Parties: Plaintiff - Rylands (mine owner)


Defendant - Fletcher (mill owner)

Procedural History:

Facts: Defendant built a pond or reservoir to supply water for their mill.
Defendant built the pond directly over vertical shafts once used for mining,
though it looked like solid earth. When they filled the pond with water, the
shafts gave way and the water flooded down, and ended up flooding plaintiff's mine
as well.

Issue: Whether there is liability when the defendant non-negligently, lawfully,


and unintentionally causes plaintiff losses when an entity on defendant's land
escapes. - Yes

Holding: Verdict for plaintiff. There is strict liability for entities you hold
on your property.

Reasoning: There is no negligence or intent here, so liability is based on


strict liability.
In the Exchequer Chamber, Judge Blackburn poses the argument that if you bring a
something onto your land that is harmless, but dangerous if it escapes, then you
are strictly liable if it escapes.
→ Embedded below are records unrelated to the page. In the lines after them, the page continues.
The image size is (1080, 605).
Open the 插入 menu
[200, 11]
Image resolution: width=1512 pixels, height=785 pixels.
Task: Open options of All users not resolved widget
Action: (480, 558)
You bring the entity onto the land at your own
peril if it escapes. In the House of Lords, the court affirms, but with different
reasoning. The court talks about the difference between non-natural uses vs.
natural accumulations. In non-natural uses, a defendant is strictly liable to a
neighbor if the substance escapes. For natural accumulations, there is no
liability for escape. The House of Lords's rationale has a good policy
justification: internalizing external costs.